Responding, Metuh’s counsel, Onyechi Ikpeazu, urged the court to discountenance Raji’s submission, adding with high court signing the subpoena, the Judge was merely abiding with the relevant sections of the Constitution and order of the Appeal Court.
He asked the court to dismiss Dasuki’s prayer.
According to Ikpeazu : “In this case he (Dasuki) is neither the first or second defendant. He merely appears as particular of offence of the first and second defendants” .
He argued that for the high court not to abide by Court of Appeal order will be an affront on the court.
“We wrote them (DSS), forwarded the Court of Appeal to them but they never responded,” he said.
The prosecution counsel, Sylvanus Tahir, who also opposed Dasuki’s motiona, in an oral application, said he was doing so on four grounds.
On the first ground, he said: “This court is subordinate to Court of Appeal, It is in my view, cannot varied, or set aside a judgment by Court of Appeal. It will be a judicial anarchy for the court to review judgment of Court of Appeal and we urged the court to dismiss the application not to plunge the court into judicial anarchy.
“On second ground the judgment of Court of Appeal is valid and subsistence that has not been appeal against. The court and parties are bound by the decision of the court that has not been appealed against.
“Thirdly, the applicant herein not being a party in the proceedings cannot apply to set aside a judgment of Court of Appeal. The court cannot undo an act that has been done. This honourable court cannot embark on a journey of an act that has been carried out. The court cannot suspend a completed action as contained in Section 282 of the Constitution of 1999 as amended.”
Concluding, Tahir said Dasuki application was “dead on arrival, what is left to give it is a burial ground”
Justice Abang had adjourned till Wednesday for a ruling.
In a short ruling Wednesday the court held that the application lacked merit and incompetent.

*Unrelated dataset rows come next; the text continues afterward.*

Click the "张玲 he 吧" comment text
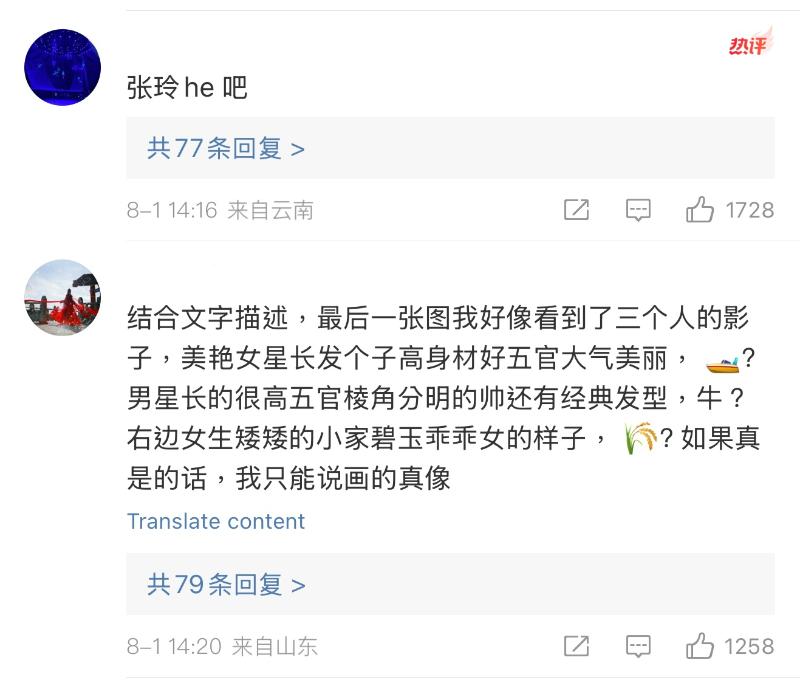This screenshot has width=800, height=694. coord(187,88)
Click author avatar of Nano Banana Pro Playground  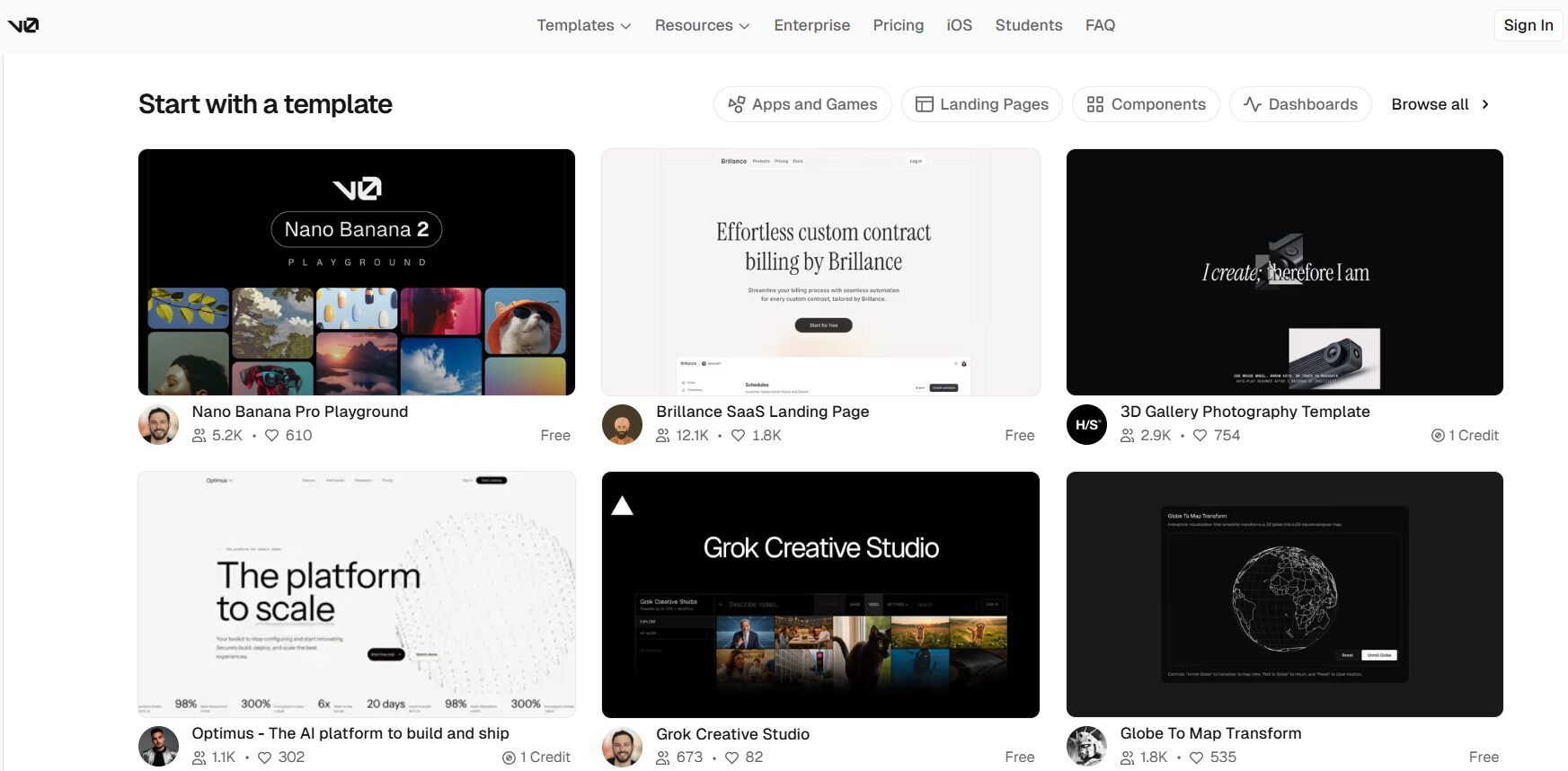click(x=158, y=424)
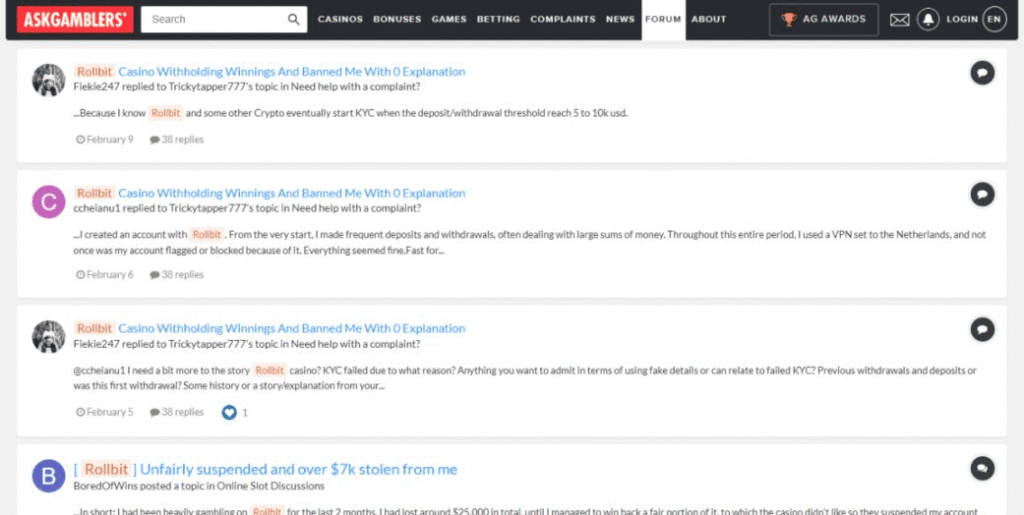1024x515 pixels.
Task: Open the Casinos menu
Action: [340, 19]
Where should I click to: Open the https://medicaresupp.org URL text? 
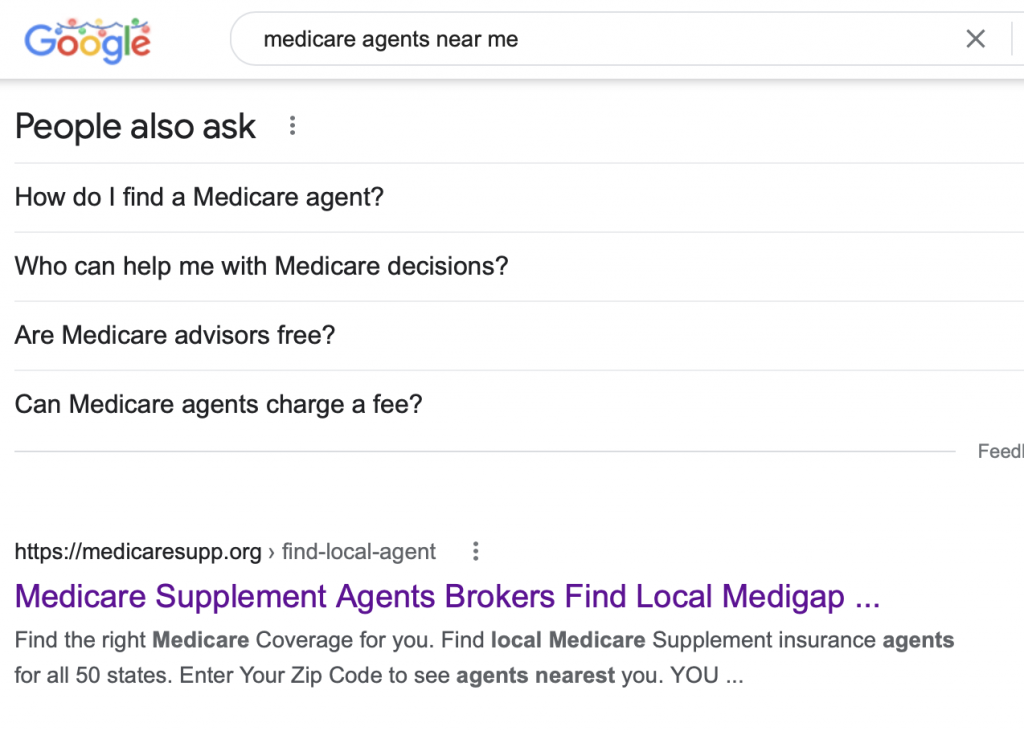138,552

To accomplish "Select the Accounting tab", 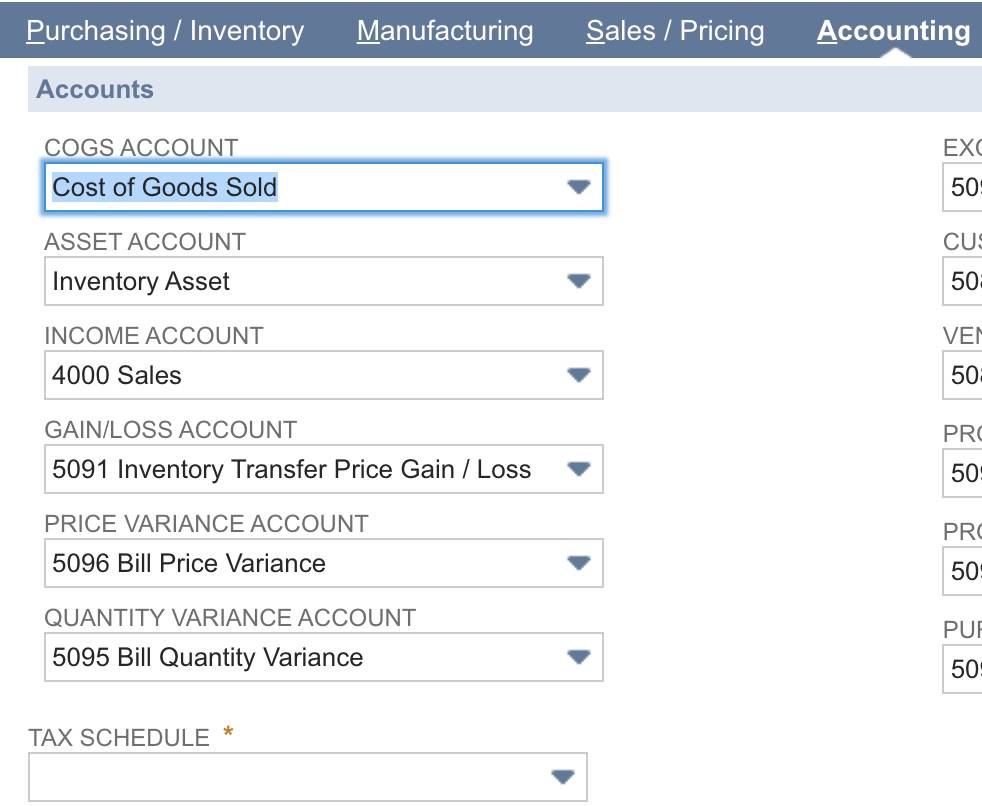I will click(894, 31).
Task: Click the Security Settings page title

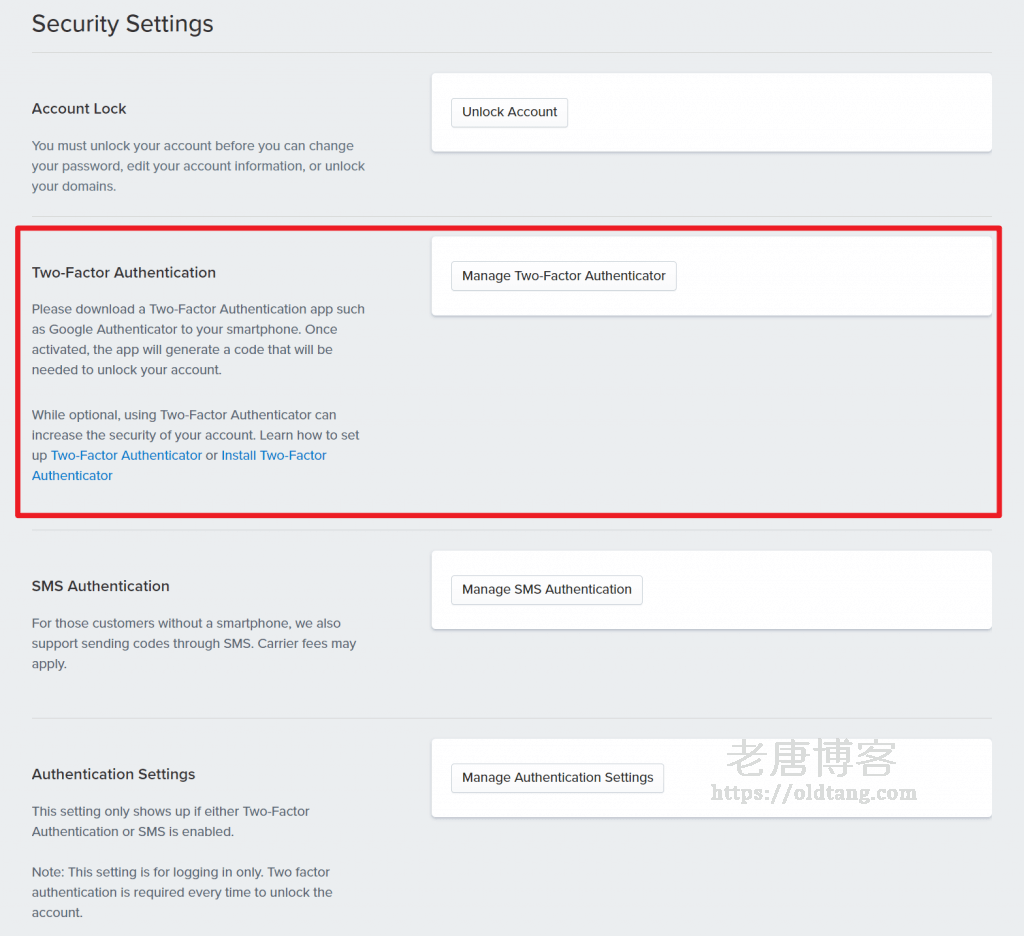Action: pos(122,24)
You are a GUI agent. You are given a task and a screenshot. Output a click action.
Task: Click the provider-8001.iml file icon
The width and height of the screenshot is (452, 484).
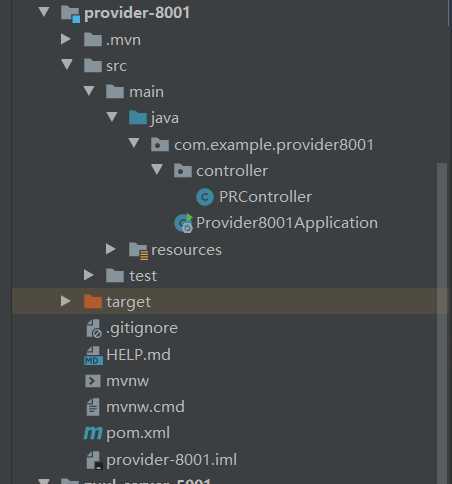(94, 460)
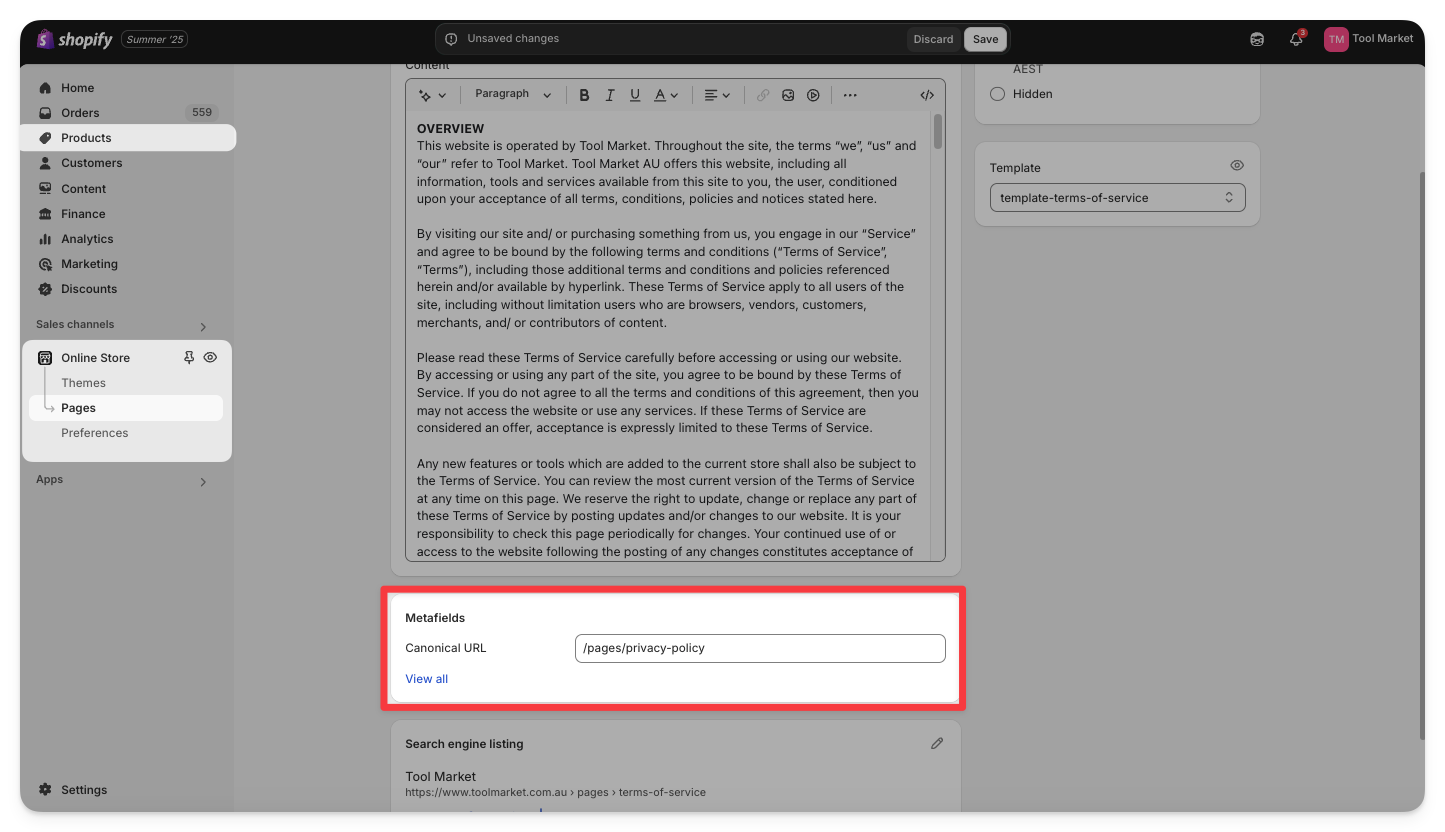Save the unsaved changes
Screen dimensions: 1445x832
click(985, 39)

Justice Abang said the high court lacked jurisdiction to entertain or review the pronouncement of the Appeal Court.
He held by signing the witness summon, the court was merely obeying order of a superior court.
“From the argument of the applicant (Dasuki), it seems he is dissatisfied with the judgment of Appeal Court, if this is so, he knows where to go, what to do, certainly not to come before this court.
“This is legal impossibility. This court has no jurisdiction. I agreed with the prosecution counsel who said it will well be judicial anarchy. This court is bound to follow the pronouncement of the Appeal Court.
“Again the applicant is not a party to matter in the first instance.
“I have no jurisdiction to entertain the application on its merit.
“There is no live in the application. It is incompetent and accordingly struck out”, ” the court held.
On the argument on whether to compel Dasuki to stand as defence witness, Justice Abang ruled that the issue will be addressed administratively.
He however urged the prosecution team to prevail on the agent of government (DSS) as far as they were representing another department of government (the EFCC) to make Dasuki stand as witness.
He observed that if witnesses, the case may be stalematd to the disadvantage of the prosecuting agency, the EFCC.
On subpoena of the former President, Goodluck Jonathan, Justice Abang sufficient evidence has not been adduced to show that he had been served. Though the court bailiff said it tried once but unable.
The court directed that the defendants’ counsel to make sure that Jonathan is served with the order within five working days.
The consequently adjourned till Oct. 31 with the hope that Dasuki and Jonathan will be in court as defence witness.